SOURCE RECORDS ▸
Segment Open

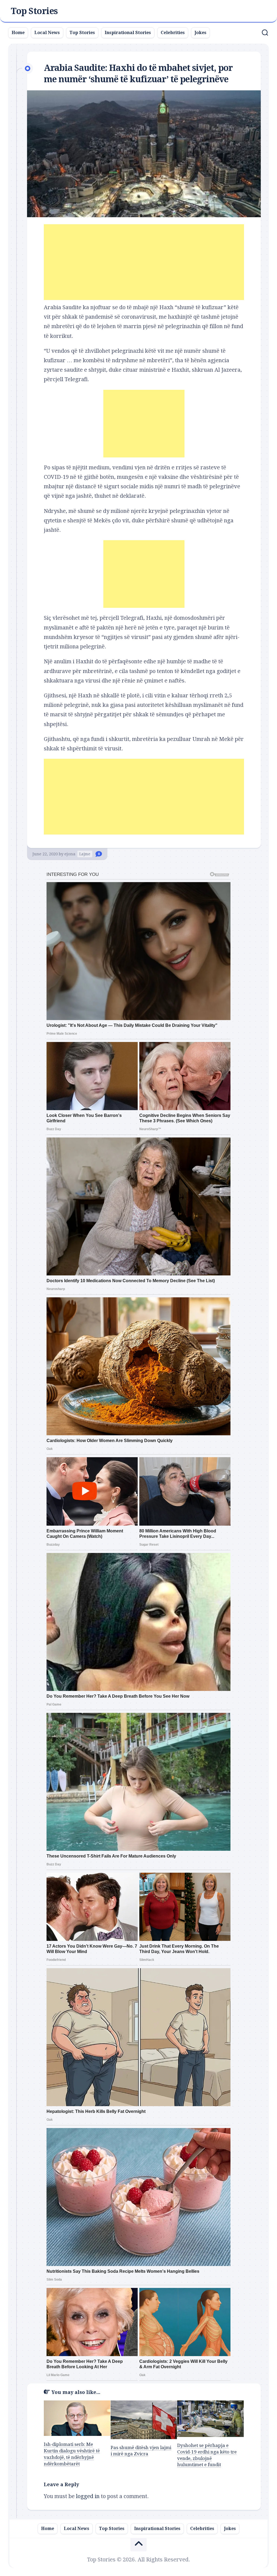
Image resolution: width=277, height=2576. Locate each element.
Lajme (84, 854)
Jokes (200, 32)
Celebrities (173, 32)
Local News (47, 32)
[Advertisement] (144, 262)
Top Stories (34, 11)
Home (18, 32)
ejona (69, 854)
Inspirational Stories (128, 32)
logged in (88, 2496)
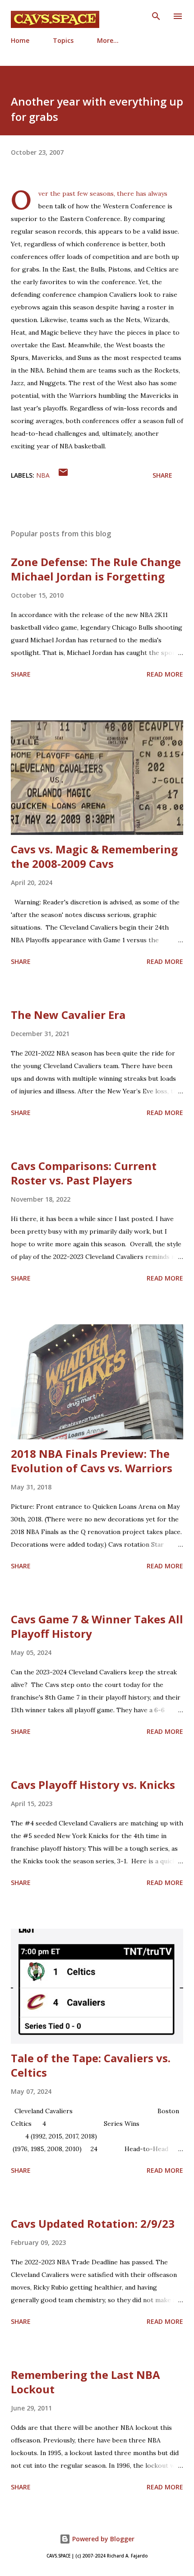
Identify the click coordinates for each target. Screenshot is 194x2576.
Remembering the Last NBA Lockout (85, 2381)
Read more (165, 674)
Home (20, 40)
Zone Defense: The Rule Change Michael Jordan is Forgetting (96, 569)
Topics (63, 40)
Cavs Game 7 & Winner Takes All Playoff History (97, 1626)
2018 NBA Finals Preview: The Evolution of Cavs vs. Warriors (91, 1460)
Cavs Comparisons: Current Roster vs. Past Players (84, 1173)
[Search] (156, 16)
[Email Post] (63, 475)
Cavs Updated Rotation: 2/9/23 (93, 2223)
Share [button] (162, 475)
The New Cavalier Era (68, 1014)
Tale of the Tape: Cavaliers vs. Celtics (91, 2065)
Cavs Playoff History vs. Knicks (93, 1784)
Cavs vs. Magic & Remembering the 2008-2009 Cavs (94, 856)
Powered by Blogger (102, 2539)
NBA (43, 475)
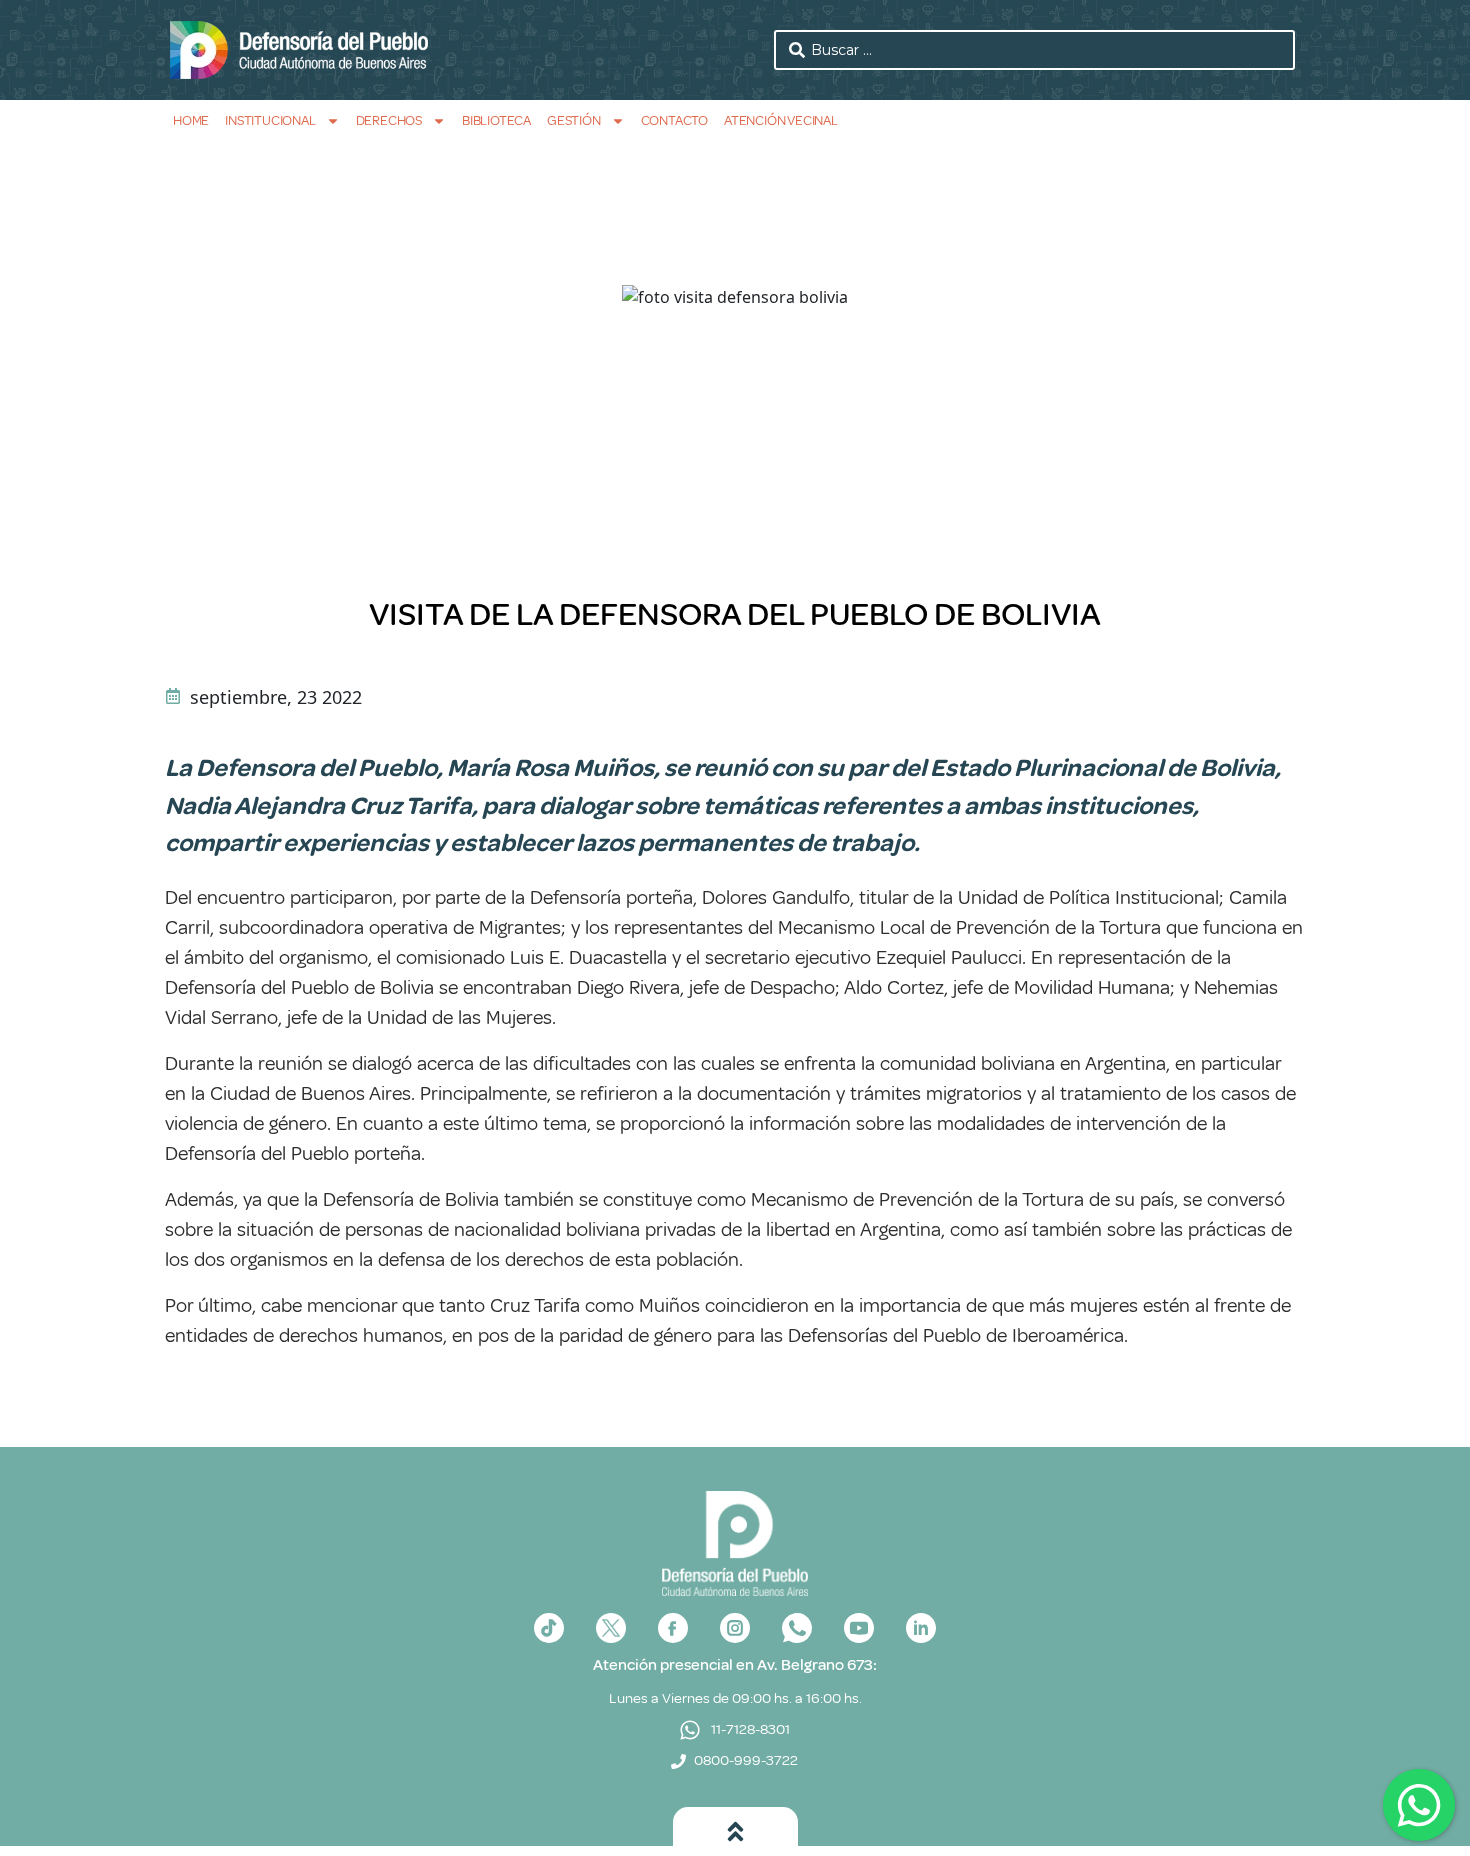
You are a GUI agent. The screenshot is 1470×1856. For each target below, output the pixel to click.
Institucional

Segment Closed

THE TASK ▸
Copy out only the lines of the records above from the one with "Zone Defense: The" through the one with "Cavs vs. Magic", exactly as they stand, both included.

SOLUTION TO THIS EXERCISE ▸
Zone Defense: The Rule Change Michael Jordan is Forgetting (96, 569)
Topics (63, 40)
Cavs Game 7 & Winner Takes All Playoff History (97, 1626)
2018 NBA Finals Preview: The Evolution of Cavs vs. Warriors (91, 1460)
Cavs Comparisons: Current Roster vs. Past Players (84, 1173)
[Search] (156, 16)
[Email Post] (63, 475)
Cavs Updated Rotation: 2/9/23 (93, 2223)
Share [button] (162, 475)
The New Cavalier Era (68, 1014)
Tale of the Tape: Cavaliers vs. Celtics (91, 2065)
Cavs Playoff History vs. Knicks (93, 1784)
Cavs vs. Magic & Remembering the 2008-2009 Cavs (94, 856)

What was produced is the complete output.